SED Energy Holdings Plc y Ventura Offshore Holding Ltd. firmaron una carta de intención para fusionarse mediante un intercambio de acciones, en una operación que daría origen a un grupo de servicios energéticos offshore con un valor patrimonial pro forma implícito cercano a US$1.000 millones.
La transacción contempla que Energy Holdings adquiera el 100% de Ventura y emita 605 millones de nuevas acciones para sus actuales propietarios, equivalentes a 5,5 acciones de Energy Holdings por cada acción de Ventura.
Tras la operación, los accionistas actuales de Energy Holdings conservarían aproximadamente el 55% de la compañía combinada, mientras los accionistas de Ventura controlarían cerca del 45%, calculado sobre una base totalmente diluida.
Energy Holdings continuaría como sociedad matriz cotizada y Kurt M. Waldeland permanecería como CEO, mientras Guilherme Coelho mantendría la dirección ejecutiva de Ventura Offshore.
El activo estratégico está también en los contratos
Ventura conservaría su especialización en perforación en aguas profundas y continuaría operando junto con Energy Drilling y SeaBird Exploration. La combinación de estas compañías proporciona un elemento que resulta particularmente relevante para valorar una empresa offshore: una cartera de aproximadamente US$1.300 millones en ingresos contratados pendientes de ejecución.
La diferencia entre una plataforma disponible y una plataforma contratada es fundamental en este sector. Un equipo de perforación representa un activo intensivo en capital, pero su capacidad para generar ingresos depende de su utilización, las tarifas obtenidas y la duración de los contratos.
Por ello, el backlog permite observar una parte de los ingresos futuros con mayor visibilidad que la que ofrecería exclusivamente el valor contable de las plataformas.
La estrategia planteada por Energy Holdings busca utilizar esa base contractual y una mayor escala corporativa para ampliar su capacidad financiera y participar en nuevas oportunidades de perforación offshore y servicios relacionados. La compañía también contempla estudiar una posible doble cotización en Estados Unidos y una eventual oferta pública inicial después de completar la transacción.
DNB aporta US$250 millones a la transición
La estructura financiera constituye otro componente central de la operación.
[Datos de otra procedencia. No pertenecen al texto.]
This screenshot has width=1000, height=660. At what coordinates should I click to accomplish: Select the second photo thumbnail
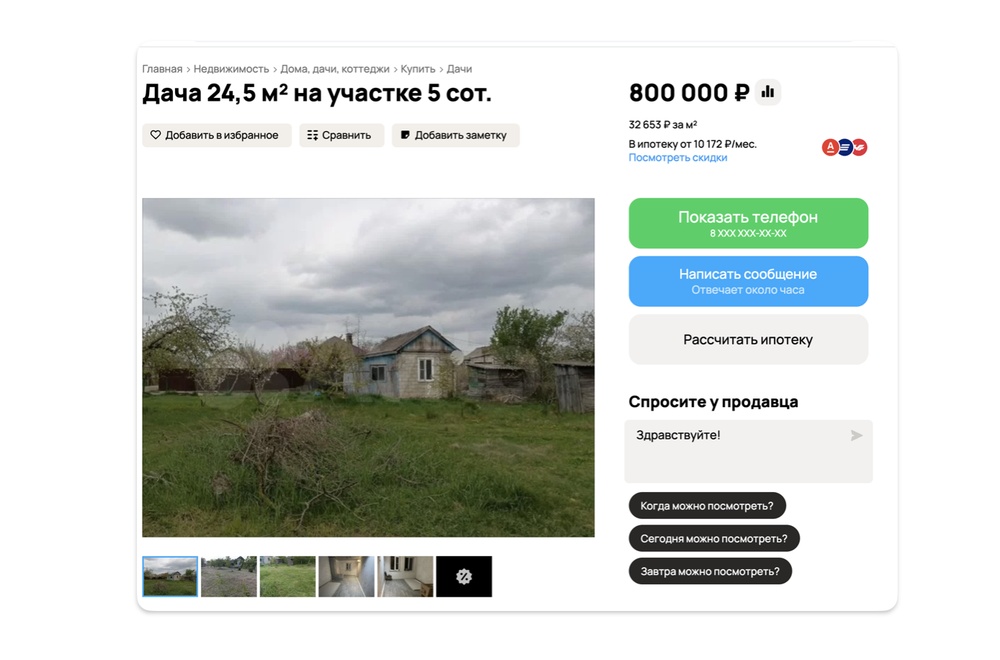tap(229, 576)
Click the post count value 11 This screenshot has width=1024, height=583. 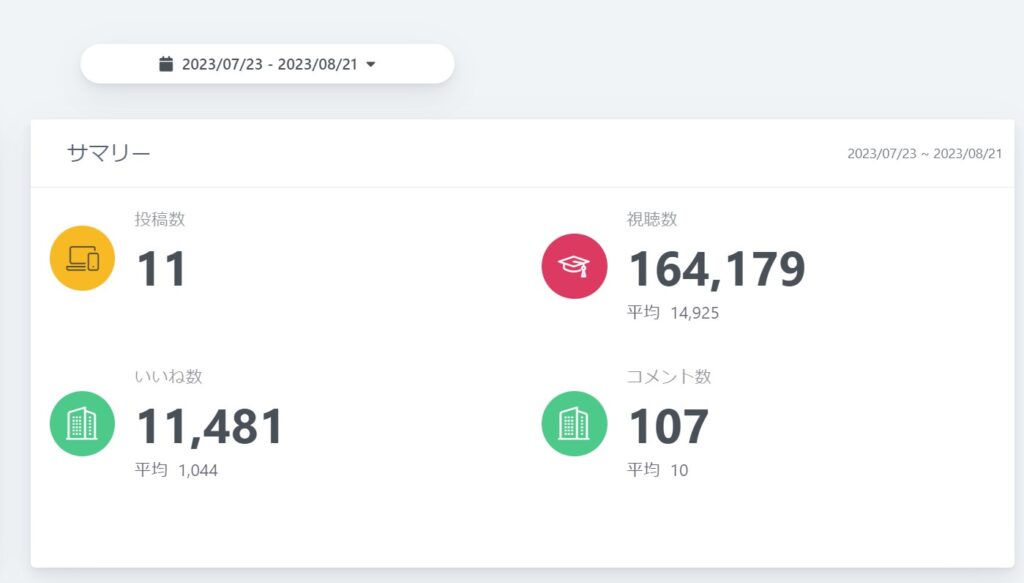pos(161,269)
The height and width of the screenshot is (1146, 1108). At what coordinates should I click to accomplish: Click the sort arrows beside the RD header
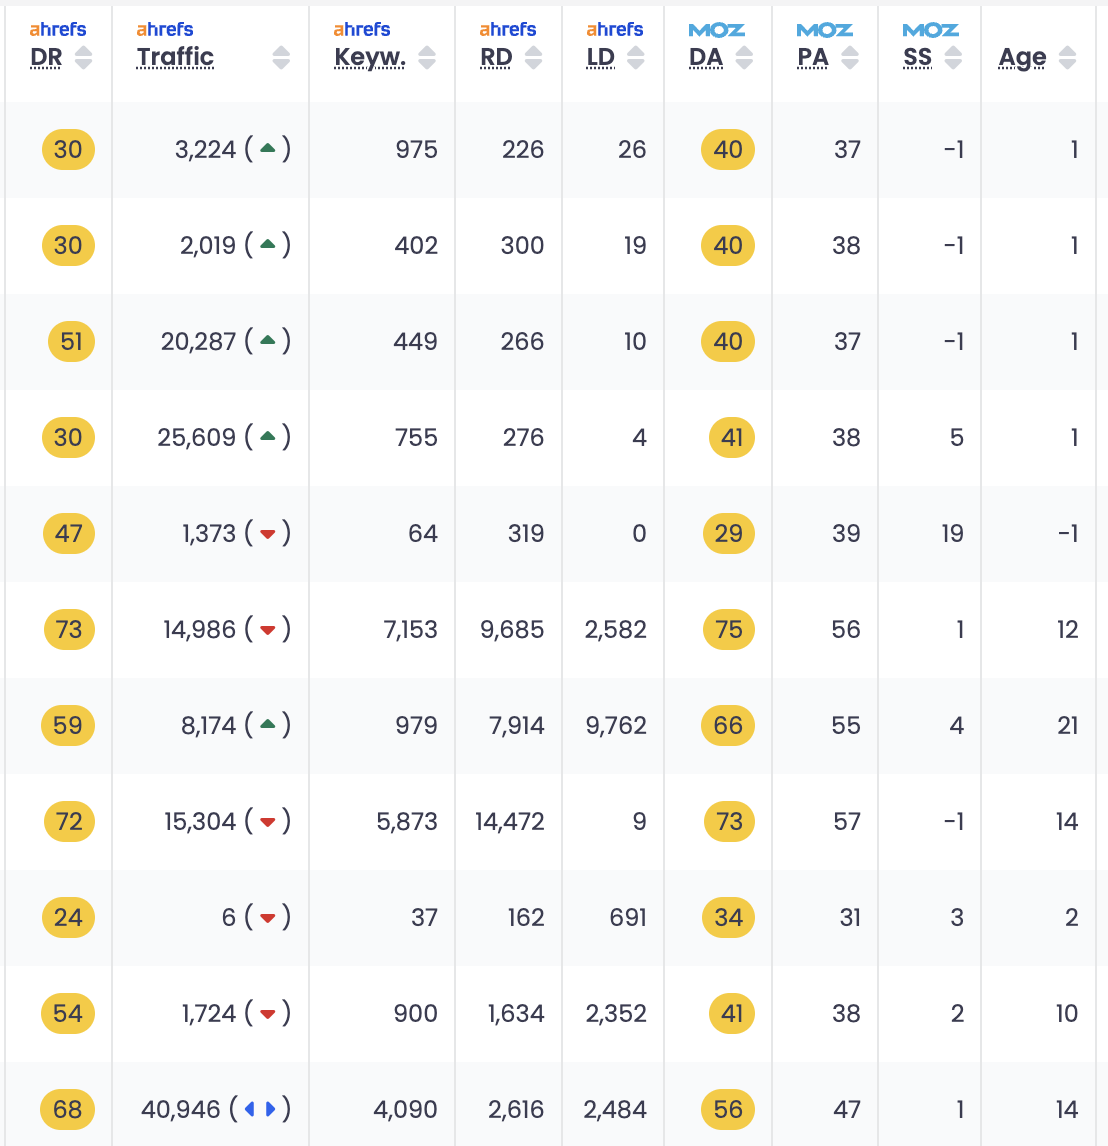pyautogui.click(x=534, y=58)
DNB Bank ASA se comprometió a proporcionar un préstamo puente de US$250 millones y a ampliar una línea de crédito renovable existente de US$30 millones.
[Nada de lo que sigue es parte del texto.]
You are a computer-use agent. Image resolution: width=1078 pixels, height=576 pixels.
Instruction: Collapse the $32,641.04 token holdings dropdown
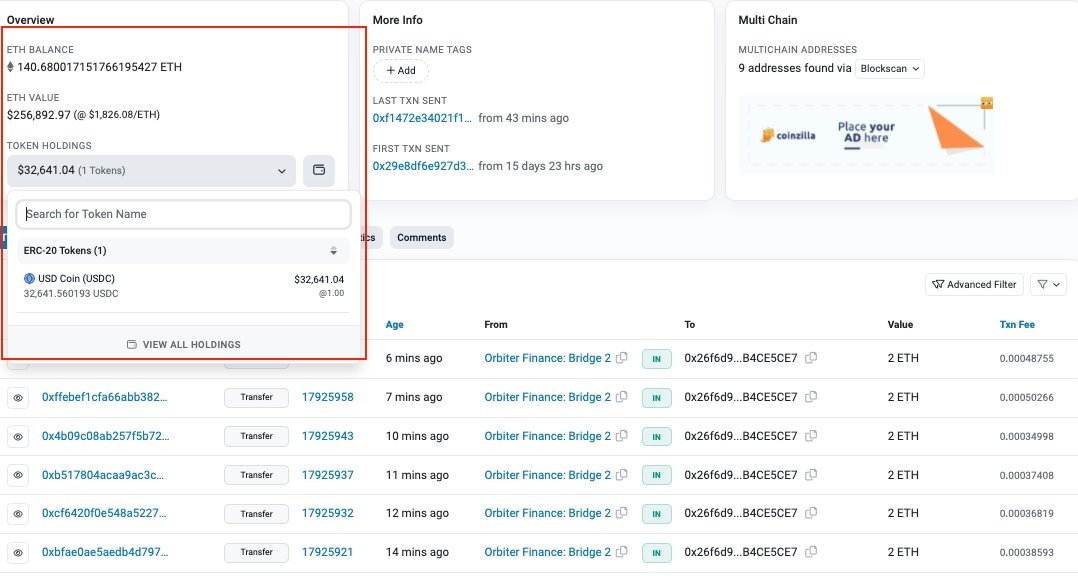click(x=151, y=170)
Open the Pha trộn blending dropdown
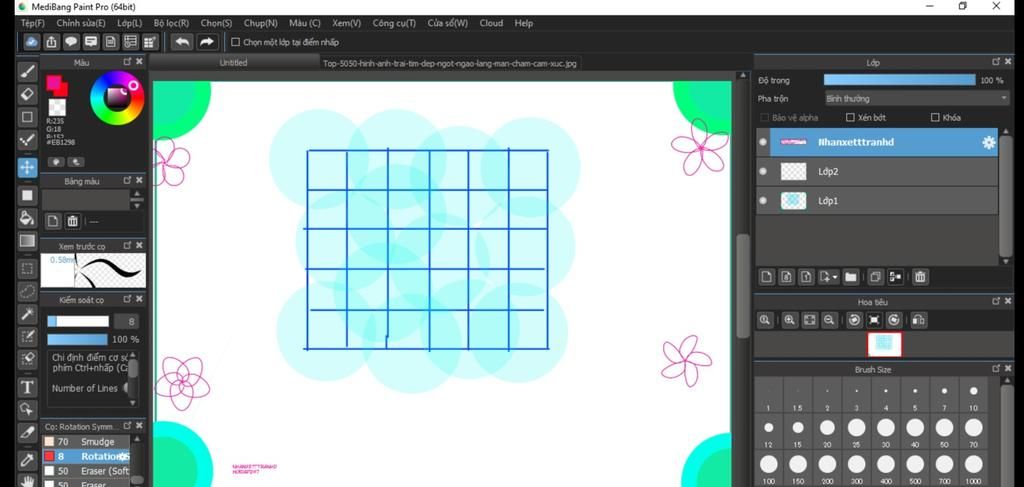1024x487 pixels. (x=916, y=98)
Los recursos están destinados principalmente a respaldar la refinanciación de los bonos actuales de Ventura y proporcionar liquidez durante el período que transcurra hasta el cierre de la operación.
Esto permite observar la fusión desde una perspectiva diferente: la integración no solamente necesita una estructura accionaria, sino también financiación suficiente para atravesar la transición y mantener la capacidad operacional de los activos.
En una industria donde los equipos de perforación requieren inversiones importantes en mantenimiento, movilización, modernización y preparación para nuevos contratos, la disponibilidad de financiación puede condicionar directamente la capacidad de convertir una cartera contractual en ingresos efectivos.
La cartera contratada será una variable crítica
Las compañías esperan completar la fusión durante el primer trimestre de 2027, aunque todavía no existe un acuerdo definitivo. La operación está condicionada a la diligencia debida confirmatoria, la negociación y firma de los documentos definitivos, determinadas contrataciones para plataformas de perforación, las aprobaciones correspondientes de accionistas y tribunales y las autorizaciones regulatorias.
Por ello, los US$1.000 millones anunciados deben entenderse como un valor patrimonial pro forma asociado a una operación propuesta, no como una valoración definitiva de una empresa ya fusionada. Las propias compañías advierten que no existe garantía de que el acuerdo definitivo sea firmado ni de que la transacción llegue a completarse.
El seguimiento financiero y técnico deberá concentrarse entonces en tres variables: qué plataformas permanecen contratadas, qué ingresos están efectivamente respaldados por contratos y cómo evolucionará la estructura de deuda después de la refinanciación. Esos elementos permitirán determinar cuánto de la escala anunciada puede convertirse realmente en capacidad productiva y flujo de caja.